Shares in Burberry rose almost 2.8% on Friday after the British luxury group said stores in its key markets of mainland China and South Korea had returned to growth, giving investors some hope of recovery in the global luxury industry, which has been severely impacted by the pandemic.
Comparable sales were down 27% in the final quarter for the company, while pretax profit for the 12 months to 28 March fell 62% year-over-year to £169 million.
However, CEO Marco Gobbetti said Burberry BRBY, +2.58% was encouraged by the “strong rebound” in some parts of Asia and was well-prepared to navigate through this period, as he presented Burberry’s annual results.
But he cautioned that some of the rebound in China had likely benefited from some repatriation spend, as Chinese customers could no longer travel to shop abroad. “As a result, it could take some time for the luxury industry to recover to precrisis levels,” Gobbetti said.
Sophie Lund-Yates, equity analyst at Hargreaves Lansdown, said Burberry was heavily exposed to traveling consumers, with tourists from Asia an important part of the sales story in other regions. “It’s going to be a while until tourism is firing on all cylinders, so this will continue to be a drag on performance,” she said.
Burberry’s revenue for the year fell 3% to £2.63 billion, compared with £2.72 billion for the same period a year earlier. The company said it has taken a £157 million charge against the value of its store estate and a further £68 million charge against the value of inventory.
Shares in Burberry were trading 2% higher at 1,403 pence in early London trading on Friday.
The FTSE-listed company, renowned for its distinctive checked coats and scarfs, said it expected the first quarter to end June 2020 to be “severely impacted,” with store closures likely to be at or near peak for most of the quarter.

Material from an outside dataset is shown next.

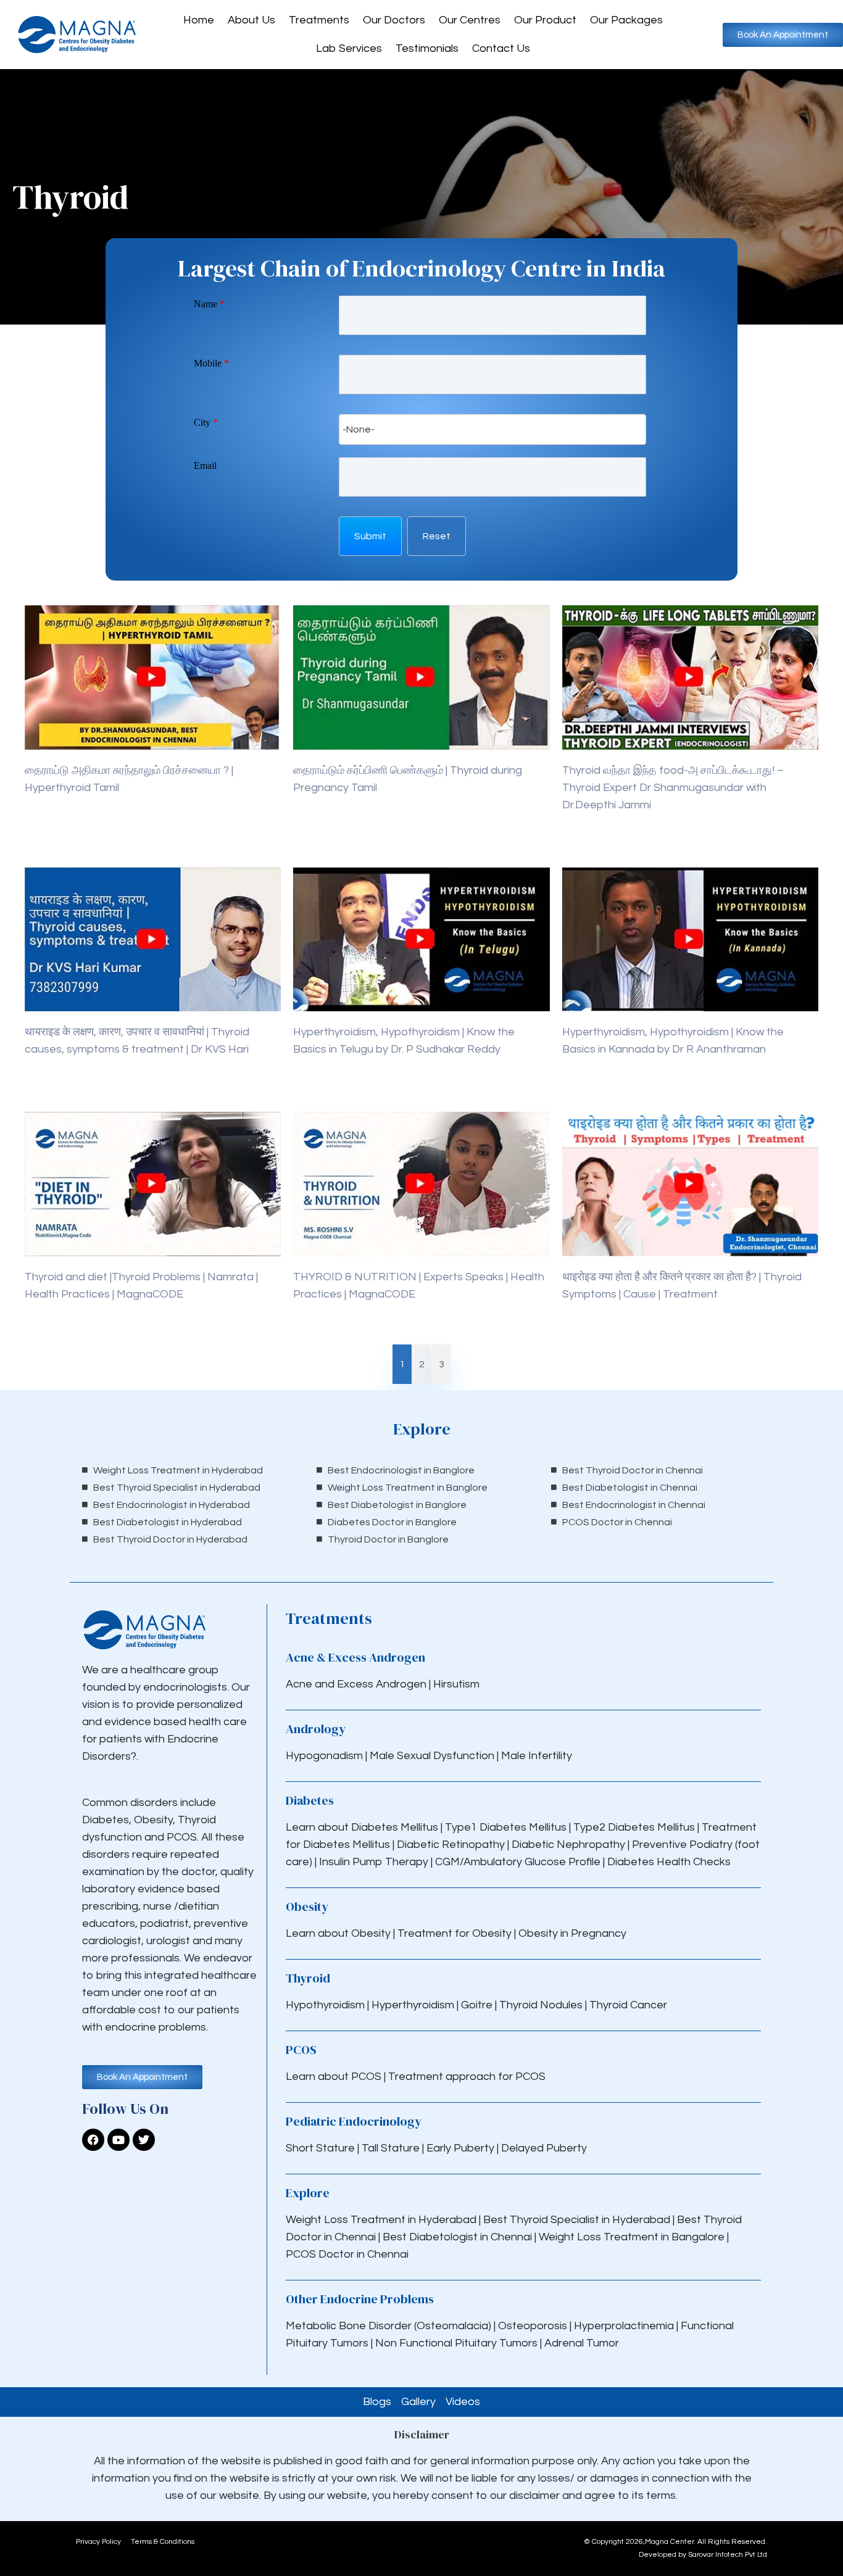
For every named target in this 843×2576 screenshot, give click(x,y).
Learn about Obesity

The group currently has 50% of its store network closed.
“The severity of the pandemic has unsurprisingly scythed through revenues, with comparable-store sales in the fourth quarter dropping 27% as 60% of stores were closed at the end of March, in stark contrast to the preceding nine months when the figure was up 4%. Pretax profits are sharply down, although revenues held up reasonably well and are in line with expectations,” said Richard Hunter, head of markets at Interactive Investor.
Burberry said that, given the current uncertainty, it couldn’t declare a final dividend and would review future shareholder payouts at the end of its 2021 financial year.
Gobbetti said Burberry was making strong progress in its strategy to reposition the brand, with sales growing ahead of expectations, before the pandemic. The group said it is trying to find new ways of connecting with consumers by stepping up its digital presence.
Burberry’s free cash flow dropped sharply to £66 million from £310 million a year earlier. However, the group, which has taken steps to contain costs and protect its financial position, including renegotiating rents, restricting travel and reducing discretionary spending, has cash of £887m on its balance sheet, including £300m from a drawdown of the revolving credit facility in March 2020.
“We have a strong balance sheet and liquidity, with space for investment when markets recover,” Gobbetti said.
The fashion group has mobilized its resources into support relief efforts for the pandemic. In April, Burberry retooled its factory in Yorkshire to make gowns and sourced surgical masks through its global supply chain. It has donated 150,000 pieces of personal protective equipment to the National Health Service and care charities to date.
The retailer said it had funded research into a coronavirus vaccine being developed by the University of Oxford.